The Trinidad and Tobago government says it has not endorsed the use of “BarterCoin Exchange nor an Initial Coin Offering (ICO) here and warned the public to be extremely careful.
In a statement, the Ministry of Finance said it has noted the recent international trend “of what is termed ‘digital currency’ and locally, the proposed launch of a BarterCoin Exchange and an Initial Coin Offering in Trinidad and Tobago.
Gov’t hasn’t endorsed BarterCoin
“The Ministry of Finance advises the public that, it is not associated with, nor has it endorsed a BarterCoin Exchange nor an Initial Coin Offering (ICO).”

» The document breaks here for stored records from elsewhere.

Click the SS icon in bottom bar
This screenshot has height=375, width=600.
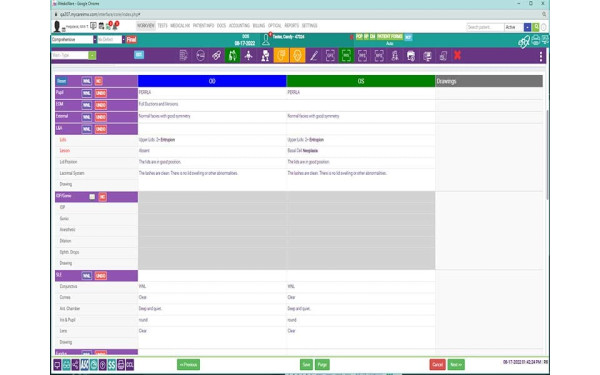112,365
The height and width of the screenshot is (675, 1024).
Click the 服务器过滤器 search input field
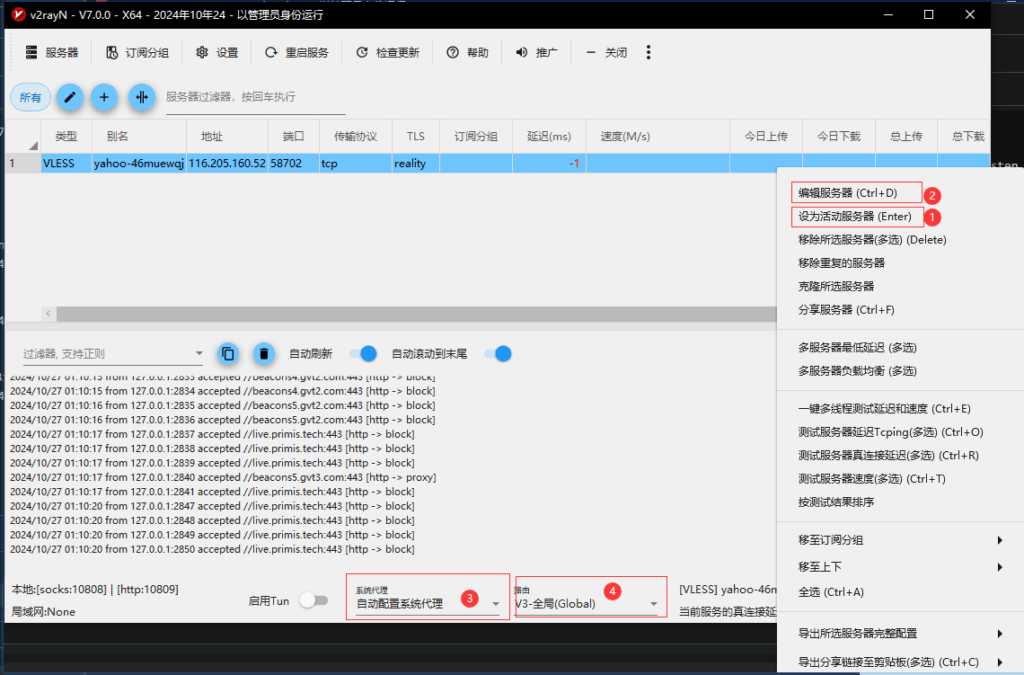pyautogui.click(x=255, y=97)
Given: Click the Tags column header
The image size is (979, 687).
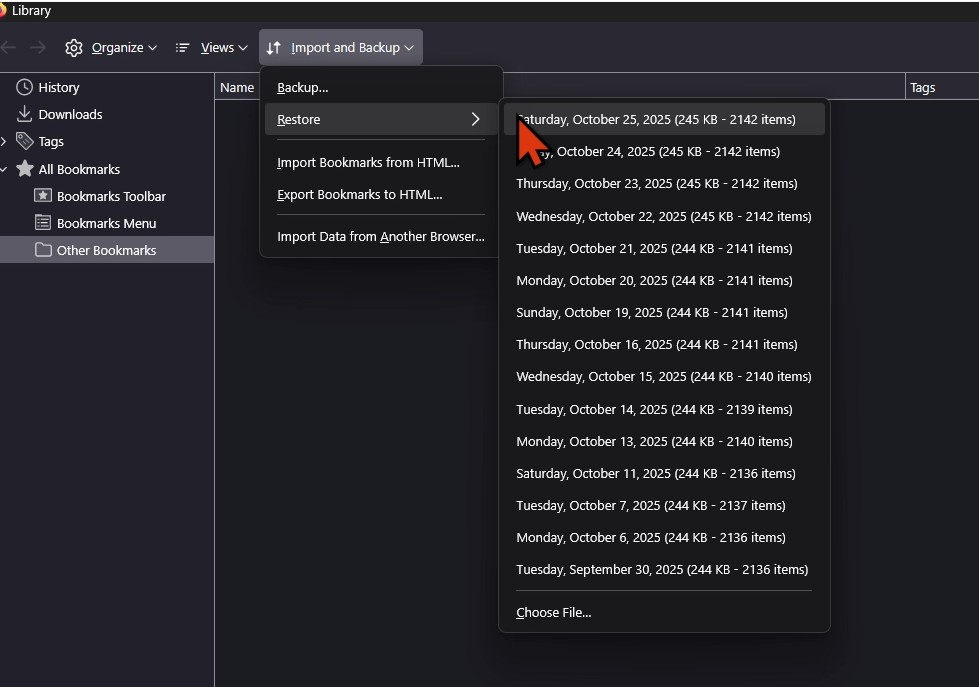Looking at the screenshot, I should tap(922, 88).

It said that the regulatory body for investments in Trinidad and Tobago, The Securities and Exchange Commission (SEC), recently stated it has “not as of this date” approved any ICO.
“The ongoing offerings are unregulated and speculative investments, with considerable risk to the investor,” the Ministry of Finance said, quoting the SEC as indicating that further risks include heightened potential for fraud and “the fact that the products and those selling them may in some cases not be subject to regulation, [may] expose the investors to fraud.”
Beware cross-border distribution risks
The Sec has also warned of cross-border distribution risks, “where the issuer may be operating the ICO from outside of the investor’s jurisdiction, therefore, following the money in the event of a collapse of the ICO as well as recovering invested funds, may prove extremely difficult [for the investor.”
The Ministry of Finance said that it should also be noted that the proposed BarterCoin Exchange, has not received the approval of the Central Bank of Trinidad and Tobago.
“Based on the foregoing, the Ministry of Finance advises members of the public to exercise caution when engaging in any form of investment and when in doubt, seek the advice of the Regulatory Bodies – The Securities and Exchange Commission and/or the Central Bank of Trinidad and Tobago,” the statement added.